For me though, the amount of work that has to be done to get a good segmentation delivers benefits in itself, never mind the outcomes of the project. For example, as part of the initial work there are always profiles created; a need to understand who are active and lapsed customers and what the retention rates are; who is providing the most value and through what products; what channels customers are engaging through and what impact campaigns are having – that’s lots of projects rolled into one!
And that’s before you really get into the outcomes of the segmentation itself which can often help provide real insight into the customer base, in a way that even profiling can’t provide. The multi-dimensional aspect of segmentation means that sub-groups are often created that just wouldn’t be found otherwise. With a client I was working with recently we unearthed a group of well-off middle aged mums spending a lot of money which was a segment the client didn’t even know they had.
In addition, there are cultural elements to a good segmentation that you don’t always get from other insight projects. Once the initial segmentation is completed, getting the personas built, the naming of the segments agreed and the strategies on how to manage the customer groups developed takes much more than a team of analyst in a dark room.
This creates a real opportunity to open up the data to a wider group of people across the company who can get involved and really get under the skin of the customer groups created. In my experience, this additional knowledge can often help guide and develop the segments to such an extent that the data can both educate the client but also the other way around. I have seen many customer groups broken into two, or combined together to create other segments based on inherent business knowledge that the data would never find. This is often the most fun part of the project.

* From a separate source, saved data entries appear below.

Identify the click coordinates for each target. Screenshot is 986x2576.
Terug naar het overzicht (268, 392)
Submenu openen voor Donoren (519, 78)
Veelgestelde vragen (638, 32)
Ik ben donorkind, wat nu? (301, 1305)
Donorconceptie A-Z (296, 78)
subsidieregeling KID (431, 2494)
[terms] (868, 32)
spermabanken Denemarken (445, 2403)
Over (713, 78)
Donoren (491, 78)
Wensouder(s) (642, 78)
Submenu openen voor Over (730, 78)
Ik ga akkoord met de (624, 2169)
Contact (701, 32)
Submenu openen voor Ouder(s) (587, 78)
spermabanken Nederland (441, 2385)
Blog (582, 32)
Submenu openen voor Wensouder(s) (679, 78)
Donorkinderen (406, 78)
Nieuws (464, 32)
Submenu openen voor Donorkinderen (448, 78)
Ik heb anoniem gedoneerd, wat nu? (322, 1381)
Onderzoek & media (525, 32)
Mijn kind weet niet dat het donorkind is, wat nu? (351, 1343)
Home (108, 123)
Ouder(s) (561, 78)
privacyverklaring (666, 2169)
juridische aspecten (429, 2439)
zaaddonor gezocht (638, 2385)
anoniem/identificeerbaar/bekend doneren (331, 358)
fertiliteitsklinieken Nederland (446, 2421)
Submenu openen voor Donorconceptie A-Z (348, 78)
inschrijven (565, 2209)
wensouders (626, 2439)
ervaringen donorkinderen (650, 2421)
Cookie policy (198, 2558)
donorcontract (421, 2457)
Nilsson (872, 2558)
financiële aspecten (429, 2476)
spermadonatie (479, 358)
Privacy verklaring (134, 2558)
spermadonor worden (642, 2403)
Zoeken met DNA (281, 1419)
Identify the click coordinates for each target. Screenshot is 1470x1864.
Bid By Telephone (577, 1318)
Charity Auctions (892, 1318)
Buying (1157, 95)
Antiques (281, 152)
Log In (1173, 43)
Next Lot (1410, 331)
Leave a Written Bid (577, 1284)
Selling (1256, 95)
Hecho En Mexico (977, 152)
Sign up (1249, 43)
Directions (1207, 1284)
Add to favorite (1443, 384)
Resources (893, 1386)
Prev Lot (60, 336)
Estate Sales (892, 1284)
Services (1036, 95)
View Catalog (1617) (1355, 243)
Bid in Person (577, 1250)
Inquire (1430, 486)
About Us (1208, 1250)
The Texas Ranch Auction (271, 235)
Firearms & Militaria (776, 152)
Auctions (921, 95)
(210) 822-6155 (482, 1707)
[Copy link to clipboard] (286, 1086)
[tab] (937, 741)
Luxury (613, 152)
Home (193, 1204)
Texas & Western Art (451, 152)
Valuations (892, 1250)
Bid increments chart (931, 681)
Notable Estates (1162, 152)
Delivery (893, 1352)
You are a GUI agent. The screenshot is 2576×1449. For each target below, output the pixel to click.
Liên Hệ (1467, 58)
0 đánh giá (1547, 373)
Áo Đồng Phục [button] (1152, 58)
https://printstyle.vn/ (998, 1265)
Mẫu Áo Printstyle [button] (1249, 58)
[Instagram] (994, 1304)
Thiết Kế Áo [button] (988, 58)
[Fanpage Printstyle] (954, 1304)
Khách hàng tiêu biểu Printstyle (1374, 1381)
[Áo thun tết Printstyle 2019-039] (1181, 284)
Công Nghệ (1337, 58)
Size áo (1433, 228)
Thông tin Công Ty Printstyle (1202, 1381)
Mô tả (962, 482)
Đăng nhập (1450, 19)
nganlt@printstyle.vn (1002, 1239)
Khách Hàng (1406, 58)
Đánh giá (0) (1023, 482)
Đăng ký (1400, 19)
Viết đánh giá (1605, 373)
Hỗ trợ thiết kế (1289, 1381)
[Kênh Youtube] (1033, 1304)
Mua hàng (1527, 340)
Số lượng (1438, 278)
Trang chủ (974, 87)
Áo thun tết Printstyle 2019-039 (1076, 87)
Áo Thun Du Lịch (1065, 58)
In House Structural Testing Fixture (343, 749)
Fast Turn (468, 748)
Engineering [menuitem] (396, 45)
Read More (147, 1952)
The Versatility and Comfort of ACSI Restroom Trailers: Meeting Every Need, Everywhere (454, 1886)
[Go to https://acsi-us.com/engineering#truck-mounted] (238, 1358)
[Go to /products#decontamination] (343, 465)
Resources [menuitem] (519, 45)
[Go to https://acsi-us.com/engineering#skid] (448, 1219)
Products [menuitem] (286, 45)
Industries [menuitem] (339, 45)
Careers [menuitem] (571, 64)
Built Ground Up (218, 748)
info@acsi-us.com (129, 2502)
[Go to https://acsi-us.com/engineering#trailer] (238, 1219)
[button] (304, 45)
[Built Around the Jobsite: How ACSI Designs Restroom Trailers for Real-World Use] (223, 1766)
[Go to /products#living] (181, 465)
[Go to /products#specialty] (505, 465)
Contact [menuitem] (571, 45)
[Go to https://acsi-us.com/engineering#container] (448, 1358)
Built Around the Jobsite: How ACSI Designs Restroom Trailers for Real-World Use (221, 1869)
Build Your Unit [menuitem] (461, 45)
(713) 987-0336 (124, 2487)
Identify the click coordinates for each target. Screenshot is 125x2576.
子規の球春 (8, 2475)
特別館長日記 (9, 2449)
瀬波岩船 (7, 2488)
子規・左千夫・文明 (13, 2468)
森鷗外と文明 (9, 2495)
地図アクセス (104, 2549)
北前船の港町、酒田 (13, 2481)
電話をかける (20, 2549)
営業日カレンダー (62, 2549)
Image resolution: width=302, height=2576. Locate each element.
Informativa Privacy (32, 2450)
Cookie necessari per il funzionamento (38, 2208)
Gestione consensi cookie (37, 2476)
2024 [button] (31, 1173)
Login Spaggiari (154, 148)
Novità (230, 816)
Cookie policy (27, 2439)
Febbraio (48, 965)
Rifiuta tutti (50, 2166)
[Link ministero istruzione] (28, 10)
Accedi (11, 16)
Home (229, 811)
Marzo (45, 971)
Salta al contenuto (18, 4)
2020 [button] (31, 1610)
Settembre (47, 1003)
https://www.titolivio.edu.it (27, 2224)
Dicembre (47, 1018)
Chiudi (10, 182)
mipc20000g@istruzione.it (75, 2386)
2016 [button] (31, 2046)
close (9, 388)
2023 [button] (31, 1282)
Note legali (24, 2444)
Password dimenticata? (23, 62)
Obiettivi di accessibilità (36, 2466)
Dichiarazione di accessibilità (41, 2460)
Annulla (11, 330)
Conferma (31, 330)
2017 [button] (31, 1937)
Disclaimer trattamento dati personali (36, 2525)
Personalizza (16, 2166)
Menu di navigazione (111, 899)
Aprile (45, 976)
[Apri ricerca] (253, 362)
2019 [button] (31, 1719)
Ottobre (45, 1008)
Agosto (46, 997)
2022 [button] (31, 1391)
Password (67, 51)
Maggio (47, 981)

For many on-line, or fast growing businesses, there are just so many things going on, often around service and responding to client queries that actually getting to know who the customers are is a step too far. There is a real irony here as frequently deep customer engagement is what made them successful to begin with but as they have added millions of new customers that is lost. Segmentation can really help redress that balance.
Of course, it isn’t just new businesses. Many years ago I worked at Bank of Scotland, when it was a really well run, well managed small local bank. We were very lucky to have a great CRM database, a good insight team and a boss at the time who really bought into segmentation. We spent a lot of time breaking the base down into small, manageable groups, getting to know them in detail then creating contact strategies to deliver relevant campaigns. The work was justified by astounding response rates – up to 25% in some of the segments. Even a postcard to just say thanks to an older, long-time customer group brought new products opened by over 10% of them.
Maybe this is where my love for segmentation started as it showed that there are actionable outputs and business transformation can take place with deep customer understanding and clever strategic implementation.
So while a propensity model might give you directly attributable income, and help decide who to target for a campaign, for me a segmentation provides so much more. And now with the additional variables that can be added from the vast quantities of data that REaD Group holds, the joy of sex, age, income and the rest really does add an extra dimension to the segmentations we build for our clients.